News Analyzer App Project
This independent project applied big data software architecture principles and machine learning techniques to analyze recent tech industry news articles, automatically extract common themes, and sort them into groups by topic. The primary aim was to help readers quickly identify current trends in media reporting on the tech industry and focus on the topics of most interest to the reader.
Architecture
The software architecture consisted of three microservices which interact via a message queue broker, as illustrated in the diagram below. First, (starting on the left side of the diagram) a data collector microservice collects news article data daily from an external internet source (newsapi.org), stores the data in a database, and publishes it to a message queue.
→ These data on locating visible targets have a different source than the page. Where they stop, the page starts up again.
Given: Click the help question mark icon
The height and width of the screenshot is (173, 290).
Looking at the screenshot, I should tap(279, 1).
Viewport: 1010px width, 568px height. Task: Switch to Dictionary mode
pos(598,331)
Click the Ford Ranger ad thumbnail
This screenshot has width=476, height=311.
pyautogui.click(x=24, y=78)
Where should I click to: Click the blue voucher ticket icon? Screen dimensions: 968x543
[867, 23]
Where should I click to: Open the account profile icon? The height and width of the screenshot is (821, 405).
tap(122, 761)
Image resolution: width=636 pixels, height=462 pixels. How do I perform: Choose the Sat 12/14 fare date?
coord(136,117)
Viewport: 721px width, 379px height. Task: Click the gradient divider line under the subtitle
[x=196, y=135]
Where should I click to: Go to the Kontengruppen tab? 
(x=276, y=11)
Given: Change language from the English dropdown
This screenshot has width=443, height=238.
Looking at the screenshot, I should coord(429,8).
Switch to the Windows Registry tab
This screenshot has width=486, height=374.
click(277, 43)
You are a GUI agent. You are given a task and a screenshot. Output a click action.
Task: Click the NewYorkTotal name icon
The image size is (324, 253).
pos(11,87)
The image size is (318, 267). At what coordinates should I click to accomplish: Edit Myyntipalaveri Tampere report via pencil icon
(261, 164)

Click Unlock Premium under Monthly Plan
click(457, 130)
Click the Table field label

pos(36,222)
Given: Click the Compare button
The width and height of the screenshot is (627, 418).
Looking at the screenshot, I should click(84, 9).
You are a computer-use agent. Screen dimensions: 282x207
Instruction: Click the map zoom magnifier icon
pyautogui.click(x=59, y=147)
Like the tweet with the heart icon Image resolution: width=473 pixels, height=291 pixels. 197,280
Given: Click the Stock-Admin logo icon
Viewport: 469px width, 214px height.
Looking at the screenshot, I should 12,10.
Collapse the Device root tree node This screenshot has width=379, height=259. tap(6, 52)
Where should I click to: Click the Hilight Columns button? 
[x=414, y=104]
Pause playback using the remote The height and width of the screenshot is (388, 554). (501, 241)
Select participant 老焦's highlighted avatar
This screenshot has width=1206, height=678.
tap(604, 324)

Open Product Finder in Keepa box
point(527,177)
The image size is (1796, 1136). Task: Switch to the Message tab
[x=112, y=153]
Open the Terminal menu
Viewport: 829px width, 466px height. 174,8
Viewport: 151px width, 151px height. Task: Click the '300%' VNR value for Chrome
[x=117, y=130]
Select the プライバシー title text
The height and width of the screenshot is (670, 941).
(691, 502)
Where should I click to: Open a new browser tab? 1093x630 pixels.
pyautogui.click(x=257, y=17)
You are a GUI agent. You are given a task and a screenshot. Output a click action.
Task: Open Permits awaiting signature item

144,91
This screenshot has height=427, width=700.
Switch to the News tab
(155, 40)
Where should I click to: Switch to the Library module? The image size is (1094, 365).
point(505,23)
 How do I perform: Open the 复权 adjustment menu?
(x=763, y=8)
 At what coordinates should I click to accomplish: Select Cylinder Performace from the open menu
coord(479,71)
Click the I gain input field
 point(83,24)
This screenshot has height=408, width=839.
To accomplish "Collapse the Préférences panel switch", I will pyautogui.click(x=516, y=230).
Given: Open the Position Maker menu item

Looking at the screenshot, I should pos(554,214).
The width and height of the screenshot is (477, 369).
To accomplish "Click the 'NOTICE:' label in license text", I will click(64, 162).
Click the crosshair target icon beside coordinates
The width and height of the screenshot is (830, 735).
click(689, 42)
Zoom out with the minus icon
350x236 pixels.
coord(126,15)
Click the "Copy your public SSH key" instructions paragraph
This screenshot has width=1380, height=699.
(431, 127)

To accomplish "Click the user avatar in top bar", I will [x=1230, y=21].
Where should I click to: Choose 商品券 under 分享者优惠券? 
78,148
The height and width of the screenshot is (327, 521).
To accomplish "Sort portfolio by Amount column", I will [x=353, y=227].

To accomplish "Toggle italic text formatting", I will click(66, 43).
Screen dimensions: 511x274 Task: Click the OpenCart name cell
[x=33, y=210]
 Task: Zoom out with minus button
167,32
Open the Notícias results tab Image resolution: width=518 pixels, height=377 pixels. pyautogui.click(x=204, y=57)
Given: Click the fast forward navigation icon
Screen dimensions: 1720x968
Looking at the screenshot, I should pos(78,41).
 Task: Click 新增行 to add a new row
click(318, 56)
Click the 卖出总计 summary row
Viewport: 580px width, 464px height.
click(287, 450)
Next, upon receiving the data from the message queue, a data analyzer microservice stores it in a database, applies Latent Dirichlet Allocation (LDA) to discover common topics, and publishes the results to another message queue. Finally, a web microservice receives the data, stores it in a database, and presents the articles sorted by topic to the end user via web pages and a REST API service.

Design
The project design was guided by current best practices in software development and big data architecture. Through the use of containerized pods with delivery-confirmed message queues and data persistence, service interruptions to the end user are minimized and the system remains robust to temporary partitions between the services. Because the collected data is well-structured, relational databases are used to efficiently store, process, and retrieve the data. In addition, test doubles and mock external services were used to implement efficient unit and integration tests in an automated continuous integration and deployment workflow. Furthermore, online metrics and visualizations permit real-time monitoring of system performance.
Tech Stack
The following technology tools were used to implement the project:
- Ubuntu (22.4.4): Operating system
- Kotlin (1.9.22): Programming language
- Java Virtual Machine (17.0.10): Compilation and libraries
- Gradle (8.7): Build tool
- Ktor (2.3.8): Kotlin application framework
- Netty (4.1.106): Web server
- Apache Freemarker (2.3.32): Dynamic webpage templating
- PostgreSQL (16.2): Relational database
- Exposed (0.48.0): Object relational mapping framework
- HikariCP (5.1.0): Database connection pooling
- Apache Spark (3.3.2): Data analytics
- Kotlin for Apache Spark (1.2.4): Kotlin-Spark compatibility API
- RabbitMQ (5.21.0): Messaging broker
- Junit (4.13.2): Testing
- Kover (0.7.5): Test code coverage measurement
- Micrometer (1.6.8): Application metrics interface
- Prometheus (2.51.2): Performance metrics and monitoring storage
- Grafana (10.4.2): Performance metrics visualization
- Docker Engine (25.0.3): Containerization
- Kubernetes (1.30.0): Deployment container orchestrator
- Kompose (1.33.0): Docker Compose to Kubernetes conversion tool
- Helm (3.14.4): Kubernetes package manager
- GitHub: Version control, continuous integration and deployment
- Google Kubernetes Engine (1.28.8): Cloud computing service
Testing
Gradle was used to implement unit and integration tests, and these tests were incorporated into the continuous integration/continuous deployment workflow. Using test doubles and mock external services, the unit tests check each element of the system (e.g., database operations, message queue, data processing, etc.), and the integration tests check that these elements function together at the app level as expected: that the data can be reliably (1) collected, (2) stored in the collector database, (3) transferred to the data analyzer, (4) processed with unsupervised machine learning (LDA), (5) stored in the analyzer database, (6) passed to the web server, (7) stored in the web-server database, and (8) displayed to the end user in reverse chronological order grouped by topic.
Production
The project was deployed on Google Kubernetes Engine using Helm.

REST API
HATEOAS principles were applied in order to facilitate hypermedia-driven discovery of the endpoints within the API.

Monitoring
Production monitoring was accomplished by scraping metrics with Prometheus and visualizing with Google Cloud Monitoring.